A panel of the Fourth U.S. Circuit Court of Appeals struck down North Carolina’s “Voter ID” law on Friday and ruled that the state acted with racially discriminatory intent when it designed the identification requirement and other voting restrictions. The court did not place North Carolina back under the preclearance provisions of the federal Voting Rights Act.

The decision overturns a lower court decision which consolidated three separate cases and rejected the plaintiffs’ constitutional and Voting Rights Act challenges to the North Carolina law.

The court found that the assembly chose to restrict “voting mechanisms and procedures that most heavily affect African Americans … to the benefit of one political party and to the disadvantage of the other.” Further, the state’s voting restrictions “target African Americans with almost surgical precision.” These restrictions included:

  • Excluding a number of photo identifications, including expired government-issued IDs (such as expired driver licenses for people who no longer drive)
  • Reducing the number of days early voting in person was permitted
  • Eliminating same-day registration
  • Eliminating out-of-precinct voting (Previously, voters in the wrong precinct could vote provisionally); and
  • Eliminating pre-registration of 16- and 17-year-olds when obtaining their driver’s licenses or attending high school registration drives (Pre-registered “voters” would not be able to vote until they were 18, but they would already have registered.)

Prior to enacting each of these restrictions, the assembly requested and received data breaking down each voting mechanism’s use by race. In each case, African-American voters were much more likely to utilize them than white voters.

The state may appeal the decision to the entire Fourth Circuit or directly to the U.S. Supreme Court. No issues were remanded back to district court.
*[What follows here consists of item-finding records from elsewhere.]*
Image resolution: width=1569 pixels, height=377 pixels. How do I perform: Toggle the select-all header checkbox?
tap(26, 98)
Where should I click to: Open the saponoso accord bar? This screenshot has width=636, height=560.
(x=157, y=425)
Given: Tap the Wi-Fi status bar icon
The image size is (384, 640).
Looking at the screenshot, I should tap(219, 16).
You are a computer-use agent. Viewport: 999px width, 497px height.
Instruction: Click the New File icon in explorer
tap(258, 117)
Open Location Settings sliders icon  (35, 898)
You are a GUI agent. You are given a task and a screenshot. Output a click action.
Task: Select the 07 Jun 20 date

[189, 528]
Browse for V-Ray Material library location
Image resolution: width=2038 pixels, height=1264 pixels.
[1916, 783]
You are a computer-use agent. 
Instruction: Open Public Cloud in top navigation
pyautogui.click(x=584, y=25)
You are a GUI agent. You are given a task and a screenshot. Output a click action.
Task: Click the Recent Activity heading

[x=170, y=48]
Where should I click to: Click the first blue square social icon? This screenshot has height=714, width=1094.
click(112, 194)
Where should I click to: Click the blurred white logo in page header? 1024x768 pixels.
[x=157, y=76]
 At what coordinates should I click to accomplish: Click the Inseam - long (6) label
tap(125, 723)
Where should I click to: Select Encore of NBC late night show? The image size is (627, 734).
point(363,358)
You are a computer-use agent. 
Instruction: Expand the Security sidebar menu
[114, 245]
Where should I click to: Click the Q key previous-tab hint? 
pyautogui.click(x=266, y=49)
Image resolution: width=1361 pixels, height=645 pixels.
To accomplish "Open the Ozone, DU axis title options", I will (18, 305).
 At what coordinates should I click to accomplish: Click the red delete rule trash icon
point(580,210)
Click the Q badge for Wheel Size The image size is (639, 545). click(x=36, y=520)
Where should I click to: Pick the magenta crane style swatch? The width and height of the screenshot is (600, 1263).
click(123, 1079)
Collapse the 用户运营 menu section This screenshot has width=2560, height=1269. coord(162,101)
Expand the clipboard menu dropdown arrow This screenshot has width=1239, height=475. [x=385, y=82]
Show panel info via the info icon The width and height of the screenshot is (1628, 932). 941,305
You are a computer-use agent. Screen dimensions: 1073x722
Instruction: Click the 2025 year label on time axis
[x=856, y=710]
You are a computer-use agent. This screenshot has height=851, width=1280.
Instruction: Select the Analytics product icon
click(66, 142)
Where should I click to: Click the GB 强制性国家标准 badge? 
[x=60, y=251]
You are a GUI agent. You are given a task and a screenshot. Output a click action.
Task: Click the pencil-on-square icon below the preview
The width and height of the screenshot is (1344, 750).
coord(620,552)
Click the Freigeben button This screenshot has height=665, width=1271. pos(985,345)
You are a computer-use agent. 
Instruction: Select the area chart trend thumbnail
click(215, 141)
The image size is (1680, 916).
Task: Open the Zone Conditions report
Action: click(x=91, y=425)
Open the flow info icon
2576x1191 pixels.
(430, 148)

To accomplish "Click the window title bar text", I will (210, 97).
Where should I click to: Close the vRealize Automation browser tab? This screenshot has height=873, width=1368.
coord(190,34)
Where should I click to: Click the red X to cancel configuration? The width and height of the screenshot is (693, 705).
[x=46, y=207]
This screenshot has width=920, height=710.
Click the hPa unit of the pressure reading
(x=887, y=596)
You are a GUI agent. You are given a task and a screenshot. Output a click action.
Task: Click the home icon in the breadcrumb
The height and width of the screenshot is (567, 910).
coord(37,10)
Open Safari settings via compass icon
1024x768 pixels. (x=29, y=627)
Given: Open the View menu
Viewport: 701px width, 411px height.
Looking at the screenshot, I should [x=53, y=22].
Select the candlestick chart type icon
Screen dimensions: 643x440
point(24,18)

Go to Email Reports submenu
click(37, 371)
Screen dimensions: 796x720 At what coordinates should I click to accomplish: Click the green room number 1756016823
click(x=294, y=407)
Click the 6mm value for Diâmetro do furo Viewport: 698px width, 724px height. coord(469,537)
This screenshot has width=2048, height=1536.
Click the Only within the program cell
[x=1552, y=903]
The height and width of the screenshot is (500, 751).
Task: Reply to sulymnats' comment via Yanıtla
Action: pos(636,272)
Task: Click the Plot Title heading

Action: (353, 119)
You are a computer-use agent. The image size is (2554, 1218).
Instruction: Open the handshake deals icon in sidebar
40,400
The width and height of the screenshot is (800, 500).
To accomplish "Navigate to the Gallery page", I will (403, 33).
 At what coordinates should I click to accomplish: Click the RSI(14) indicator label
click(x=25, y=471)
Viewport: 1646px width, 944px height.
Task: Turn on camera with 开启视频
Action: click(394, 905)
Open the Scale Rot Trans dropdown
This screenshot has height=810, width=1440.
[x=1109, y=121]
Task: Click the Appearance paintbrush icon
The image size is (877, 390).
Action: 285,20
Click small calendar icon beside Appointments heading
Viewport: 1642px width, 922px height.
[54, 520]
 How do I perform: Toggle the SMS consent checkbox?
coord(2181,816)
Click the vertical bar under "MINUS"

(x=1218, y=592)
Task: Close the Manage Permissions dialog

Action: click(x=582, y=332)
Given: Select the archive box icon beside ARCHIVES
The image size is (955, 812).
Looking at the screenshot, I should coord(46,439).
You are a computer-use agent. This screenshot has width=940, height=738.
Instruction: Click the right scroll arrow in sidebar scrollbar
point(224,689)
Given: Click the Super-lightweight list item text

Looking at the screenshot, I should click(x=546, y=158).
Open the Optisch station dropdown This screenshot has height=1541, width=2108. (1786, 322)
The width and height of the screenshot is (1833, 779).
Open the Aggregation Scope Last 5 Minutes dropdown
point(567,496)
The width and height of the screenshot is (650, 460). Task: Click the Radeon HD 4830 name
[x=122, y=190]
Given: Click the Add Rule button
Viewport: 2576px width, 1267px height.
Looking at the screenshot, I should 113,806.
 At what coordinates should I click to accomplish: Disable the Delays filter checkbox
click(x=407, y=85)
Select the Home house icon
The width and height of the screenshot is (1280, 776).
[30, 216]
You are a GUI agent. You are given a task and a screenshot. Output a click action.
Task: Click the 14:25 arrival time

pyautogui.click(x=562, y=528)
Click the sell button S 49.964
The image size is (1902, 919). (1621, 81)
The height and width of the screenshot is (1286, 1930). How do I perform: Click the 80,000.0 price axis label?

This is the third legal setback for Voter ID laws in the past two weeks, following a federal district court’s ruling against Wisconsin’s strict identification requirements and reduced early voting access and the Fifth Circuit’s ruling against the Texas law that now permits signing an affidavit in lieu of showing required photo identification. A fourth federal court ruling will permit up to 17,500 Kansans to vote after the state invalidated their registrations for failing to show proof of their U.S. citizenship when they registered to vote.